■ **Written exercise 1**: From the records, copy out the lines running from the one containing "At what coordinates" through the one containing "click(429, 91)", inclusive, with no changes, and leave the pictures out.

If your arms are getting covered in sawdust, your getting sawdust on your face and in your hair, your just playing with fire, you may not be sensitized yet, and truthfully, maybe you never will, but if you do !!!
If you are covering up proper, then when your done your sanding sessions you must go outside, or into a 'dirty room' to take of the overalls first, dust off with a decent duster, wearing your respirator the whole time, it does not come off till your not all dusty. Never hurts to go wash up.
I know there are tons of stories about people who have worked with this stuff their whole lives in T shirts and shorts, getting covered in dust everyday, they are lucky I guess, becoming sensitized to wood, or whatever, is a personal thing, everyone is different, it doesn't mean you are not tough, it means your chemical make up really disagrees with whatever it is your getting exposed too, some people are hardly sensitive to wood, some not at all, some terribly so. There is no one size fits all prescription either, but a little prevention, that is proven to work. can never hurt. May be damn uncomfortable in the hot summer, but that's just the way it is.

■ **Written exercise 2**: Continue the text on protecting yourself from wood dust, starting right after its last sentence.

■ **Supplied information**:
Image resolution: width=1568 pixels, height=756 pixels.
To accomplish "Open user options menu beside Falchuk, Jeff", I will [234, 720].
--
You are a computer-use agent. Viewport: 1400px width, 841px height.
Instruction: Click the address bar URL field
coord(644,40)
---
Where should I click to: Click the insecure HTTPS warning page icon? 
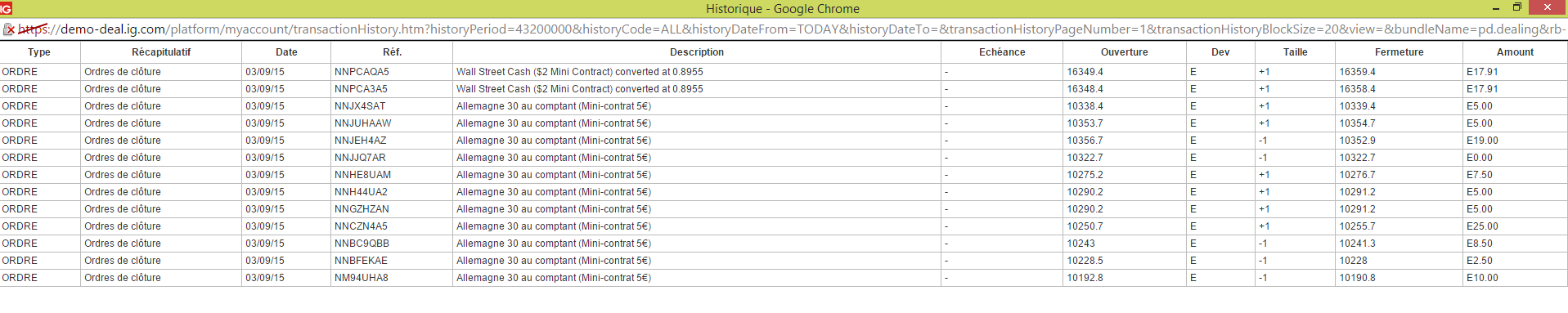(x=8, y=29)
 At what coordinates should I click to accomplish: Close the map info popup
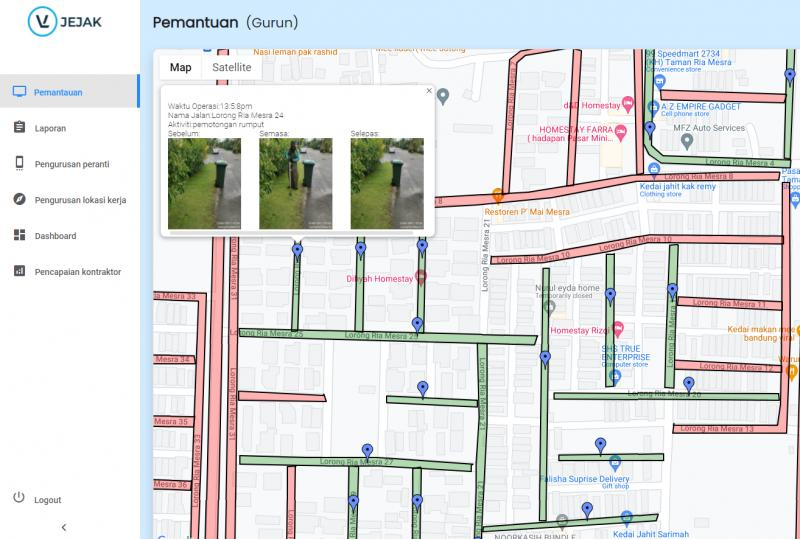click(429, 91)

■ **Exercise output 1**:
 At what coordinates should I click to accomplish: Close the map info popup
click(429, 91)

■ **Exercise output 2**:
Stay Safe everyone.
PS: on a related note, last summer me and a partner were removing a dead and crusty old Japanese Elm(IIRC ??), we had to buck the tree into firewood lengths once we dropped it on the ground, after cutting it up, my partner had to go to emergency ward for allergic reaction. I wore a bandanna as a makeshift respirator as I do some days if the wood is really dry and dusty, I told him to do the same but what do I know?
You see usually sawdust is quite wet, but occasionally a tree will be near dead and dried right out and when you buck them up they kick out big clouds of dry dust, much like sanding would(wood).
Thankfully it was/is a very rare tree, this persons grandfather had planted it not something we run into very often if ever before.